It’s an understandable decision, but Heijningen and Heisserer constantly miss the smart opportunities to call back to the original while still setting their movie apart.  Carpenter’s The Thing fills its cast with one-dimensional characters who probably never liked each other very much to begin with.  However, it allows us to project ourselves onto their situation and experience the terror vicariously.  There’s far more camaraderie at the Norwegian camp, but the new Thing doesn’t grow these relationships and seize the horror and despair of the subtext that nobody truly knows anyone.  This approach would also allow the filmmakers an opportunity to add new facets to the creature such as the limitations of imitating personality and memories.  Instead, we get too many characters, hardly any time to care about any of them, and we’re stuck with a lesser version of Carpenter’s movie.

And if Heijningen couldn’t escape Carpenter, he should have imitated him.  It would be a risky move, but the concept at work is that this is the first half of one long movie (which is why they have the same title).  Heijningen has no problem briefly using Ennio Morricone’s terrific score, but then he gets composer Marco Beltrami to devise something new and heavy-handed.  Additionally, shooting on digital rather than film removes the texture and more importantly, the organic feel, of the movie.  Once again, Heijningen and Heisserer seem more enchanted by the sci-fi angle of the story rather than the horror, and they come up short on both.
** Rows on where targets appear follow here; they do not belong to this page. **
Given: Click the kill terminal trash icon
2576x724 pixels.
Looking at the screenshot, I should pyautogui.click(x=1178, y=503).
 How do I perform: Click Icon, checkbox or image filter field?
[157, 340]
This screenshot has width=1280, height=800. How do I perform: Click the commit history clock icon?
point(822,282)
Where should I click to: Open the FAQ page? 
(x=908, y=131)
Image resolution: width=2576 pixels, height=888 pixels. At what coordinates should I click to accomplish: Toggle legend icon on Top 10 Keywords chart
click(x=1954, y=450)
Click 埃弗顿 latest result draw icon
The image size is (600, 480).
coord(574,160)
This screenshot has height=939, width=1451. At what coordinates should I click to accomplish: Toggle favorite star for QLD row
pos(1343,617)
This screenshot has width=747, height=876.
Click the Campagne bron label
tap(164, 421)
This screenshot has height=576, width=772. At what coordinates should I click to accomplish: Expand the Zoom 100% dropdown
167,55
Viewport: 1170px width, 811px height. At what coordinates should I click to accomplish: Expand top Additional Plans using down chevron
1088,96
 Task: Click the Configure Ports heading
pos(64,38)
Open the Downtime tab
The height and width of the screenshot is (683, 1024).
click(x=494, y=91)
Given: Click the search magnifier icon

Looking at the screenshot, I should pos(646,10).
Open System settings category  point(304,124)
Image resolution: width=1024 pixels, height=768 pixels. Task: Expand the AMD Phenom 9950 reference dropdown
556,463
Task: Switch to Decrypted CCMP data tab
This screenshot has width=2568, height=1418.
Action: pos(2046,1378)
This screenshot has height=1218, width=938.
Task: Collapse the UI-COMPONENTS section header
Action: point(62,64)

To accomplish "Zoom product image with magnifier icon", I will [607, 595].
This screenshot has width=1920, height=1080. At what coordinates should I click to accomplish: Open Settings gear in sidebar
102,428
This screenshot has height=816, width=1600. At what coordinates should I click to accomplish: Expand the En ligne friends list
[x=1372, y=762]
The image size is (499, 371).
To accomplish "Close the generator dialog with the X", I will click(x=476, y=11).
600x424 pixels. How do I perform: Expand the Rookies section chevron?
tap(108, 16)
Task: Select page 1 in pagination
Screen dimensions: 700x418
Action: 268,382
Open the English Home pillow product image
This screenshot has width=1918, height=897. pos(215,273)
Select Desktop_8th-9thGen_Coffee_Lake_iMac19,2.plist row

This time around the alien goes for a more direct and less interesting approach to its victims, the paranoia and cynical themes are exchanged for jump scares and action scenes, and the third act is devoid of tension as we’re taken to a place we could not care less about.  However, some smart ideas manage to sneak through.  Kate Lloyd is a solid protagonist, there’s room for a new but equally terrifying and cynical subtext, and the opportunity to make the story feel like half of a larger narrative rather than making ties to the original an afterthought (half of the explanations come during the credits).  Unfortunately, at every turn, The Thing makes the wrong decision, fails both as a prequel and as a remake, and the result is a pointless and poor imitation.

Rating: C-

*Yes, I know that Carpenter’s film was based on The Thing from Another World and that in turn was an adaptation of John W. Campbell Jr.’s short story “Who Goes There?”